_PROBLEM DETAILS:_ Filter the lines below, copying only those with the string "magnifier".
(RAW DATA)
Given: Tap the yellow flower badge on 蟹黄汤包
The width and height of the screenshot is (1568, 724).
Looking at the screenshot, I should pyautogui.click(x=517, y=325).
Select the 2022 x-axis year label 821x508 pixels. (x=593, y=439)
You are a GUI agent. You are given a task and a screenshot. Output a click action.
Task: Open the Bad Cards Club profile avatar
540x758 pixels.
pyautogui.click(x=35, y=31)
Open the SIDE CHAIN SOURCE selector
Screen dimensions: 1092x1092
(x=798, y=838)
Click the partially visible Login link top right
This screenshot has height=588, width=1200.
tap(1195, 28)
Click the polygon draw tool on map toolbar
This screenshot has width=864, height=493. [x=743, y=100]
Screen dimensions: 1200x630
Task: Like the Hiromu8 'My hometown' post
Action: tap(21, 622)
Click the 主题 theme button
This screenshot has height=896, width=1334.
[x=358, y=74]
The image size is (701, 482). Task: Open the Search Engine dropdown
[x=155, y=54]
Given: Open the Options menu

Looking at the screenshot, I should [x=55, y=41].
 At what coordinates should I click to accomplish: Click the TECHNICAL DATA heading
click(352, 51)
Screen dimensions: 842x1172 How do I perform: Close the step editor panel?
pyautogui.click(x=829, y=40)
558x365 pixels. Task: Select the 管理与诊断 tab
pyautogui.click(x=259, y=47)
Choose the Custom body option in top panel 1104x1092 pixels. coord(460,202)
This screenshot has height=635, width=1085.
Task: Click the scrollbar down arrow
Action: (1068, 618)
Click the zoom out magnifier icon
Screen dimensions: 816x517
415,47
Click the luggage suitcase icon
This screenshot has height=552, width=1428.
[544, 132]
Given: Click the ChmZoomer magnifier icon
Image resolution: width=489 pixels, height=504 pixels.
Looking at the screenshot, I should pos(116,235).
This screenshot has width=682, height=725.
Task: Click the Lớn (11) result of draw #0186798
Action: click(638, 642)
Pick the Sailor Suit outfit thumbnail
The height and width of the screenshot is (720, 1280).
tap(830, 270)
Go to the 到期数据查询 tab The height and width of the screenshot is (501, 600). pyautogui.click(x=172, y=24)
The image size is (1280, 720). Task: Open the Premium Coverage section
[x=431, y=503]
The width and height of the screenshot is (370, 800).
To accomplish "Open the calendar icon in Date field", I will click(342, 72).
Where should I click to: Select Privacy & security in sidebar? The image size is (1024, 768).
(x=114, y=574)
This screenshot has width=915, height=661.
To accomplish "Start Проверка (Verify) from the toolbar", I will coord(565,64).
(End RAW DATA)
_YOUR RESPONSE:_
Click the zoom out magnifier icon
Given: Click the ChmZoomer magnifier icon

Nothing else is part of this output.